**Request A:**
In the manga review, reproduce word for word the part that begins with the words containing "My Monster Secret - Volume" and ends with "Secret's fifth volume.".
**Request B:**
According to the manga review, what does the principal Akane promise to whoever wins the athletic festival?

**Page:**

+++++

Review

by Nick Creamer,

My Monster Secret - Volume 5

Synopsis:
My Monster Secret GN 5
Just when Asahi Kuromine thinks his life couldn't get any weirder, a new girl arrives - from the future! Claiming to be Asahi's own granddaughter, she's apparently come to the past to prevent an apocalyptic future defined by nympho mania. But before Asahi can even parse that fairly bewildering backstory, his school's athletic festival arrives. With the principal Akane promising an actual wish to whoever wins, and the ranks of competitors including vampires, aliens, time travelers, and even members of the faculty, it's shaping up to be a far more hectic series of trials than anyone would have anticipated. Love may have to take a backseat to self-preservation in My Monster Secret's fifth volume.
Review:

The last two volumes of My Monster Secret have seen the manga drifting through a variety of chapter-length adventures, before settling into the more long-form and ultimately satisfying trip to Shiragami's parents' house. In light of the events of volume five, it seems that even creator Eiji Masuda realized the relative strength of dedicated arcs over one-off diversions, as this volume is largely divided into two multi-chapter stories. Of course, that's after we get introduced to the newest addition to the cast - Asahi Kuromine's granddaughter from the future, Rin Kiryuin.

+++++

**Record set:**
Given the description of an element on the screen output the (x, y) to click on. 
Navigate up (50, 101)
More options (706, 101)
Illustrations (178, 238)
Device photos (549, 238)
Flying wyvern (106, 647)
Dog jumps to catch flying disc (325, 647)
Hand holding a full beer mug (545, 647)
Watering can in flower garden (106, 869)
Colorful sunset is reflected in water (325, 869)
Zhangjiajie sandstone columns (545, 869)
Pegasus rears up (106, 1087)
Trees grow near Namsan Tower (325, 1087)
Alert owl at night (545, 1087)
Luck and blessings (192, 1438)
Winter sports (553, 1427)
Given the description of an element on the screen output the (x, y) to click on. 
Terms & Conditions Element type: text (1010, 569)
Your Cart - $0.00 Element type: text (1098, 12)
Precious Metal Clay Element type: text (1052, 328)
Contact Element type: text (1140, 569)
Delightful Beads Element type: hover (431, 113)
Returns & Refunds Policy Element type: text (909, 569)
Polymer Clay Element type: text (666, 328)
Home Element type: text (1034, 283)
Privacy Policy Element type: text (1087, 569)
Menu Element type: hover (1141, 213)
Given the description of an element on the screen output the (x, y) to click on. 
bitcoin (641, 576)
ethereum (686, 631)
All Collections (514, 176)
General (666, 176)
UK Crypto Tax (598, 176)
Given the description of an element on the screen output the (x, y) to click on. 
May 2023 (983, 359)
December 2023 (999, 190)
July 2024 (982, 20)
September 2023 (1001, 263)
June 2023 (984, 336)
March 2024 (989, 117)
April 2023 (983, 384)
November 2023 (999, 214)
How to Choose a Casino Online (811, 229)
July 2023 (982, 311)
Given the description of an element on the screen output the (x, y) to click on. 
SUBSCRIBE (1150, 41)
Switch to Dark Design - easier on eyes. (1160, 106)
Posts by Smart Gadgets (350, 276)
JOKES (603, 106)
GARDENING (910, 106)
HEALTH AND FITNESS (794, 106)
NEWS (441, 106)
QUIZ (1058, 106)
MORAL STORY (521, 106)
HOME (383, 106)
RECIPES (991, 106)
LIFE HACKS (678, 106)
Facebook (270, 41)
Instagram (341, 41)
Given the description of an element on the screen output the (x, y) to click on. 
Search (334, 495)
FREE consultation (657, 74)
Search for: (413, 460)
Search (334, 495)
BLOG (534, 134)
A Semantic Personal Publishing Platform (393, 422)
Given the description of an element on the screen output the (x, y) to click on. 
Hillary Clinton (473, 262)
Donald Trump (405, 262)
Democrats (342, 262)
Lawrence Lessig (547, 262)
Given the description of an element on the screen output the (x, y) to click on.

+++++

**Full solution A:**
My Monster Secret - Volume 5

Synopsis:
My Monster Secret GN 5
Just when Asahi Kuromine thinks his life couldn't get any weirder, a new girl arrives - from the future! Claiming to be Asahi's own granddaughter, she's apparently come to the past to prevent an apocalyptic future defined by nympho mania. But before Asahi can even parse that fairly bewildering backstory, his school's athletic festival arrives. With the principal Akane promising an actual wish to whoever wins, and the ranks of competitors including vampires, aliens, time travelers, and even members of the faculty, it's shaping up to be a far more hectic series of trials than anyone would have anticipated. Love may have to take a backseat to self-preservation in My Monster Secret's fifth volume.

**Full solution B:**
An actual wish.